(Stored data)
====

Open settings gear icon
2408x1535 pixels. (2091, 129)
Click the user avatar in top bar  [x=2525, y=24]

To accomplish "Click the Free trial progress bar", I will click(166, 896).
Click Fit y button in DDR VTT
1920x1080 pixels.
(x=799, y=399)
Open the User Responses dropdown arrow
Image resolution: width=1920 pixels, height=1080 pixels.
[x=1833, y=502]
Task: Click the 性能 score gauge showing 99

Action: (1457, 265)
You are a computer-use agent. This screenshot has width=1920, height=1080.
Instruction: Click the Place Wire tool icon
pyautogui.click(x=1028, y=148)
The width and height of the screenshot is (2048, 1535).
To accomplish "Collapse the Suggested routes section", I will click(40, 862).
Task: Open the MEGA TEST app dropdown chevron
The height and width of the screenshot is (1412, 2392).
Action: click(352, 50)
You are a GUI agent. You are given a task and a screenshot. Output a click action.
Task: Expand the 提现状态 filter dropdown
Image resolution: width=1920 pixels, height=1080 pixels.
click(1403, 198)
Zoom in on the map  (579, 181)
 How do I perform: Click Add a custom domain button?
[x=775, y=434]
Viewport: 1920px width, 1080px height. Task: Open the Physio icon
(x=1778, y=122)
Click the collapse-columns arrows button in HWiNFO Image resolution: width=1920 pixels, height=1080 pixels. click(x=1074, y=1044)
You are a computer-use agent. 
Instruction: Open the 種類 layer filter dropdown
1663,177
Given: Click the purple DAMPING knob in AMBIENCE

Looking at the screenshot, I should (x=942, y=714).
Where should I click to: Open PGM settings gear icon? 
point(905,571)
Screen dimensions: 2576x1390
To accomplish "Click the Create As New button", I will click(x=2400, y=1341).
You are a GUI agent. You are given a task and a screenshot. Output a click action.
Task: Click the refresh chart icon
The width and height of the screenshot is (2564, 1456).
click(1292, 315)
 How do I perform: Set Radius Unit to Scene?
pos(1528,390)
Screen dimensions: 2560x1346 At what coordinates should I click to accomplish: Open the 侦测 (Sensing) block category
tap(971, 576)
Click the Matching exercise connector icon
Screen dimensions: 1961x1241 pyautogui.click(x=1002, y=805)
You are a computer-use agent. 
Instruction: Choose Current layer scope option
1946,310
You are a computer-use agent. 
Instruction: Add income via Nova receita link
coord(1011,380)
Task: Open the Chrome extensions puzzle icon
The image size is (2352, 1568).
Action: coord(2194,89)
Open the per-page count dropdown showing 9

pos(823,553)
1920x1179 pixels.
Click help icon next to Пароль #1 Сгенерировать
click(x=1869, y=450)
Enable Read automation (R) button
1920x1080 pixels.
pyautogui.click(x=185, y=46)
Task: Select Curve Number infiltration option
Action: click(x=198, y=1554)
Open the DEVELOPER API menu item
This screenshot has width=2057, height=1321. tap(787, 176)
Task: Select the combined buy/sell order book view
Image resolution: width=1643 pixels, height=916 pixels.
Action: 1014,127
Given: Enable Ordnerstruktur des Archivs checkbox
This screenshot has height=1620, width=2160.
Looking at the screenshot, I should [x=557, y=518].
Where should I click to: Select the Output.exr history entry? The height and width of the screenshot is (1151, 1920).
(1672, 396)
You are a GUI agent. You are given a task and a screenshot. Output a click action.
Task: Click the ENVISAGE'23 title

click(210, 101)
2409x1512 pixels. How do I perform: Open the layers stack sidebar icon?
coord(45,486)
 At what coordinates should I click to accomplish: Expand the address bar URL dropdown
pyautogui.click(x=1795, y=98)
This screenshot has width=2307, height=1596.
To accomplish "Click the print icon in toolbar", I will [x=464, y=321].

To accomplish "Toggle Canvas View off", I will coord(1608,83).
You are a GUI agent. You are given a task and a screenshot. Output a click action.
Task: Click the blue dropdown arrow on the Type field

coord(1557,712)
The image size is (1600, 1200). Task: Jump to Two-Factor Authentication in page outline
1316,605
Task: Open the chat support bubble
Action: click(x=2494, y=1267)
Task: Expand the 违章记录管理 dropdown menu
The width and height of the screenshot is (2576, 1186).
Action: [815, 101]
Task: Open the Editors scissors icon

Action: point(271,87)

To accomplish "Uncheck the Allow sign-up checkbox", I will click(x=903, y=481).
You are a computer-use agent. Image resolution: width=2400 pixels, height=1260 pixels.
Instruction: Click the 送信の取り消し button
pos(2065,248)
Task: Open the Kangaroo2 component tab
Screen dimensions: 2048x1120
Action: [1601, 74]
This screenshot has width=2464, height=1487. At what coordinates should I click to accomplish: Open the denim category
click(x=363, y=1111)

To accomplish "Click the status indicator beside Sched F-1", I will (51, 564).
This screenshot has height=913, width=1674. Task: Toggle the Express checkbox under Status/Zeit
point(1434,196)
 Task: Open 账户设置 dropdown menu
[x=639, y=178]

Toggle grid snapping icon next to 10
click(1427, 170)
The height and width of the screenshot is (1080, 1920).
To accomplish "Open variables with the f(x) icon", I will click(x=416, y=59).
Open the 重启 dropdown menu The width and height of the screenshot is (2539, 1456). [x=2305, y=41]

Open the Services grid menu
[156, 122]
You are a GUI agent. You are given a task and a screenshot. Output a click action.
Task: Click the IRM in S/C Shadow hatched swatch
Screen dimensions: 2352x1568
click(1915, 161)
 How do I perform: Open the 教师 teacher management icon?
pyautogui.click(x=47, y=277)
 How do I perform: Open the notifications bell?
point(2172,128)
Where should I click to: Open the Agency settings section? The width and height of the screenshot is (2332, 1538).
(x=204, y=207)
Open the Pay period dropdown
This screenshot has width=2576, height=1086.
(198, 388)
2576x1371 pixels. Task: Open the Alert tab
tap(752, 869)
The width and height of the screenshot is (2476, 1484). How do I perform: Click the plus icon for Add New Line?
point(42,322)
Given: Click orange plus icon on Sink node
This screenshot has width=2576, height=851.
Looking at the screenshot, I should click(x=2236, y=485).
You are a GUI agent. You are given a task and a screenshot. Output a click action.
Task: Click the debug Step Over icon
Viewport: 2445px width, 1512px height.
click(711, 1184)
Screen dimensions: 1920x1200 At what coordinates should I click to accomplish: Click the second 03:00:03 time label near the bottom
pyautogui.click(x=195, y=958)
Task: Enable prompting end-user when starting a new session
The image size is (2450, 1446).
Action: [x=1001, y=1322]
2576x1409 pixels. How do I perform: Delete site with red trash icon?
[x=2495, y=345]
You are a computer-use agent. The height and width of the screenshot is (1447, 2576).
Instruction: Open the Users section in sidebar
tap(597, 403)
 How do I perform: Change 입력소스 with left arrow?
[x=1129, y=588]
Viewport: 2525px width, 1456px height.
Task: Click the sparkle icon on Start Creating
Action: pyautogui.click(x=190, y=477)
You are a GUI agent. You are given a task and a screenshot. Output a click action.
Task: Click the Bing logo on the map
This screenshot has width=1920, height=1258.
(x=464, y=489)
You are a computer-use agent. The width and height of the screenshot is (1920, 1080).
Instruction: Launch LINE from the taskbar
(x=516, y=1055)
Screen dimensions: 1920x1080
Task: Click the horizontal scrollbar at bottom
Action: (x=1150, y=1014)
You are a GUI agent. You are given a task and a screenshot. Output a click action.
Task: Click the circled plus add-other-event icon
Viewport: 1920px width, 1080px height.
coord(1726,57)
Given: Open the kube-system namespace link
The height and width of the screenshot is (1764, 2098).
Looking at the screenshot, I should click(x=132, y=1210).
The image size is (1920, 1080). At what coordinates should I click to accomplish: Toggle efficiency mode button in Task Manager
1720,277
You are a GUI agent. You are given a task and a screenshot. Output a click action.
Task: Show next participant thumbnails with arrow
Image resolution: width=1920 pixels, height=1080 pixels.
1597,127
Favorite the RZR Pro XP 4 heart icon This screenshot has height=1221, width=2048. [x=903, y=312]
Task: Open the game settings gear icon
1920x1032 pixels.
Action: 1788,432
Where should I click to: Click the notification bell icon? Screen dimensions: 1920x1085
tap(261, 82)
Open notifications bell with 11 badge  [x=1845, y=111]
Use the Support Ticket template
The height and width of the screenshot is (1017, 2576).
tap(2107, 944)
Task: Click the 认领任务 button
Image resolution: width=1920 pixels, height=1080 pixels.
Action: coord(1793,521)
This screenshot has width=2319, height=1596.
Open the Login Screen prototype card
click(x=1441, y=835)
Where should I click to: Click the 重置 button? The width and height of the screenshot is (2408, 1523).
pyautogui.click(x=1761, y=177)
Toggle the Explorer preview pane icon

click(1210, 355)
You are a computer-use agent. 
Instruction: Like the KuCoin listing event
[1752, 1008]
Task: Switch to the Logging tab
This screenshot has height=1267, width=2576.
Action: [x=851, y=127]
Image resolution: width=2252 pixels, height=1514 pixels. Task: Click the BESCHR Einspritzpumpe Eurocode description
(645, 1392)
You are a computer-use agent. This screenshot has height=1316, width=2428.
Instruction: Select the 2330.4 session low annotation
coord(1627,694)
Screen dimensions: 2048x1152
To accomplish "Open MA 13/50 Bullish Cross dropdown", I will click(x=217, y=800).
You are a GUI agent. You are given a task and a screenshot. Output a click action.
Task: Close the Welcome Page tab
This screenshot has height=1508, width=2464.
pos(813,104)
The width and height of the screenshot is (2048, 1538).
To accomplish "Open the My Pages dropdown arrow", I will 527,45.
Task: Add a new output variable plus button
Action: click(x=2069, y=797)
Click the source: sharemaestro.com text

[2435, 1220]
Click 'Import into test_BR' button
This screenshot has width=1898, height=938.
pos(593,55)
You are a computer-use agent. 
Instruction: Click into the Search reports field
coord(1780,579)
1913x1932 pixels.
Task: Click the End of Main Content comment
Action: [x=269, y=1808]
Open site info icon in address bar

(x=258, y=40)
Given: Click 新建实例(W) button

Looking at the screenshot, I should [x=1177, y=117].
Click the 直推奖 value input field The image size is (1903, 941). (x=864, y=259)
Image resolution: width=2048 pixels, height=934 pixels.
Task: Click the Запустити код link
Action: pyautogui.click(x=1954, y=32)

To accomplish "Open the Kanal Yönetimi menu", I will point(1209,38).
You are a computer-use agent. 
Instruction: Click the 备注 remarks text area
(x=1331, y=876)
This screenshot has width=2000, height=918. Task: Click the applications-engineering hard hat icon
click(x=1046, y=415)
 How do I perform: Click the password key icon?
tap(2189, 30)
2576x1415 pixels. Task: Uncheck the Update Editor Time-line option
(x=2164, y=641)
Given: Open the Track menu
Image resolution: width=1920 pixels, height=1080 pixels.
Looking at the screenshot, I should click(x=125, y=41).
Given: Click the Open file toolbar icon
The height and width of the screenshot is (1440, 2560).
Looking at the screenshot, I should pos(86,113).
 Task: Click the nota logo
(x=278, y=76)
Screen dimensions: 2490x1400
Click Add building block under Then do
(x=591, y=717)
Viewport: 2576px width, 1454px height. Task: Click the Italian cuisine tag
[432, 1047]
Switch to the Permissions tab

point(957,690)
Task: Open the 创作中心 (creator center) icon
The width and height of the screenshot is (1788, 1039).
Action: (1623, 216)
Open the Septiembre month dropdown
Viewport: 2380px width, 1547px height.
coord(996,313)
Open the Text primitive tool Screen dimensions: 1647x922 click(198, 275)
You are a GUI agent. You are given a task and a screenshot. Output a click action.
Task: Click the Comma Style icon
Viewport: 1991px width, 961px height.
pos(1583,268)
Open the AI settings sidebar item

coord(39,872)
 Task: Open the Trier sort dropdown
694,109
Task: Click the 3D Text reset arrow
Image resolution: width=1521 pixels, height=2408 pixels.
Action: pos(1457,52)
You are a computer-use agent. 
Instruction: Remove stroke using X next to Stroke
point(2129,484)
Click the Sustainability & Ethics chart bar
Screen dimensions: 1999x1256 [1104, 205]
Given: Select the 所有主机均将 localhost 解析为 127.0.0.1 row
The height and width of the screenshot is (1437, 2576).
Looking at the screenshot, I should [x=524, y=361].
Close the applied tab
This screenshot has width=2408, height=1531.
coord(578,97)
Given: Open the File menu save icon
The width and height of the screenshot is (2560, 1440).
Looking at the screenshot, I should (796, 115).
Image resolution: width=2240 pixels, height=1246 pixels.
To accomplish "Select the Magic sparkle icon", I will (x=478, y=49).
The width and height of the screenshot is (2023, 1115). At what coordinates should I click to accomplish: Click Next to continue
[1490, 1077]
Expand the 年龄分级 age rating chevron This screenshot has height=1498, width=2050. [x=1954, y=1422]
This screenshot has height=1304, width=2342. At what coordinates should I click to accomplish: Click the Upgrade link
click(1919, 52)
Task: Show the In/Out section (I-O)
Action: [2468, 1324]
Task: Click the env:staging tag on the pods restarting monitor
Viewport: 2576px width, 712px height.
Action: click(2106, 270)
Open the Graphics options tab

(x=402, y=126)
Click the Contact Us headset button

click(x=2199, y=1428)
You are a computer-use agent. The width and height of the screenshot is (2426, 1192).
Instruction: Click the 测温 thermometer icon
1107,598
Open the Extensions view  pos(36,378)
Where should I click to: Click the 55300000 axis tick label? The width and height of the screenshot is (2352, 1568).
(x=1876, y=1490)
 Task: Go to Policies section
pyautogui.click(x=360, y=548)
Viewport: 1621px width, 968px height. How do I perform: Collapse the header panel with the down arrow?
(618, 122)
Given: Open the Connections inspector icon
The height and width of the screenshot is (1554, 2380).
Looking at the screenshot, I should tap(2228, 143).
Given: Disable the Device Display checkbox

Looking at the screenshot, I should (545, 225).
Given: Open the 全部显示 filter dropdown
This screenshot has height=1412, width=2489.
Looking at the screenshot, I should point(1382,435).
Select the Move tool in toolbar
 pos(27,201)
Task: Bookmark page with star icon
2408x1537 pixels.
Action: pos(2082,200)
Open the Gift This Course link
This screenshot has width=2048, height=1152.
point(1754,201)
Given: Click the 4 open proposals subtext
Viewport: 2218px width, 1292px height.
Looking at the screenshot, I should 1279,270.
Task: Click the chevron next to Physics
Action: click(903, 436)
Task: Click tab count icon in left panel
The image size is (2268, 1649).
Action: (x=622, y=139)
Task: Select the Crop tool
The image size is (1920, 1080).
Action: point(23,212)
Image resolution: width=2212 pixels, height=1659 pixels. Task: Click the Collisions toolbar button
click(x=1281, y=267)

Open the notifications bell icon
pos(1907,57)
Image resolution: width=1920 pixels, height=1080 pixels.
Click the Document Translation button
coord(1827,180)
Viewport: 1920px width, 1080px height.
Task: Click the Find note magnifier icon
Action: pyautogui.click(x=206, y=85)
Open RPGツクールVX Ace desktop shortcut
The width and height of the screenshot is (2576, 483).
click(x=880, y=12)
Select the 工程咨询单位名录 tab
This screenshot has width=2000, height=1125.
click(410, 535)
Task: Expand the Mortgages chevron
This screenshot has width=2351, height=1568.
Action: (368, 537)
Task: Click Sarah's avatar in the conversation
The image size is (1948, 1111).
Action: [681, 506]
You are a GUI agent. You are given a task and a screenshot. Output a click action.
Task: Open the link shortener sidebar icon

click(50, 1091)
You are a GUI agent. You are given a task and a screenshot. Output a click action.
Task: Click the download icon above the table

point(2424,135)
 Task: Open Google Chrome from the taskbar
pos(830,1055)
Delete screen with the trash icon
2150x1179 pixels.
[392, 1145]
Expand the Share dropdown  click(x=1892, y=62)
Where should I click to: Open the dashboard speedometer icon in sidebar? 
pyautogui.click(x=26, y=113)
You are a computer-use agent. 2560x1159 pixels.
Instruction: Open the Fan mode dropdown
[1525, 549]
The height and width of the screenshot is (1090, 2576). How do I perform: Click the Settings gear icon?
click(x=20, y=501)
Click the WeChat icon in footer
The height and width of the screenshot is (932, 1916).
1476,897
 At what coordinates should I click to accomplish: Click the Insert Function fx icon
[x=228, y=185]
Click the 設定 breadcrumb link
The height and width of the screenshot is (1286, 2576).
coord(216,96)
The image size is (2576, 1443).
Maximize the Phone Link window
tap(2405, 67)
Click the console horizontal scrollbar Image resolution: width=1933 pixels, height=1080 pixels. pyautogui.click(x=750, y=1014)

====

Nothing beyond the line that contains "Task: Open the MEGA TEST app dropdown chevron" belongs in the answer; reproduce the entries exactly from their first line through it.

Open settings gear icon
2408x1535 pixels. (2091, 129)
Click the user avatar in top bar  [x=2525, y=24]

To accomplish "Click the Free trial progress bar", I will click(166, 896).
Click Fit y button in DDR VTT
1920x1080 pixels.
(x=799, y=399)
Open the User Responses dropdown arrow
Image resolution: width=1920 pixels, height=1080 pixels.
[x=1833, y=502]
Task: Click the 性能 score gauge showing 99

Action: (1457, 265)
You are a computer-use agent. This screenshot has width=1920, height=1080.
Instruction: Click the Place Wire tool icon
pyautogui.click(x=1028, y=148)
The width and height of the screenshot is (2048, 1535).
To accomplish "Collapse the Suggested routes section", I will click(40, 862).
Task: Open the MEGA TEST app dropdown chevron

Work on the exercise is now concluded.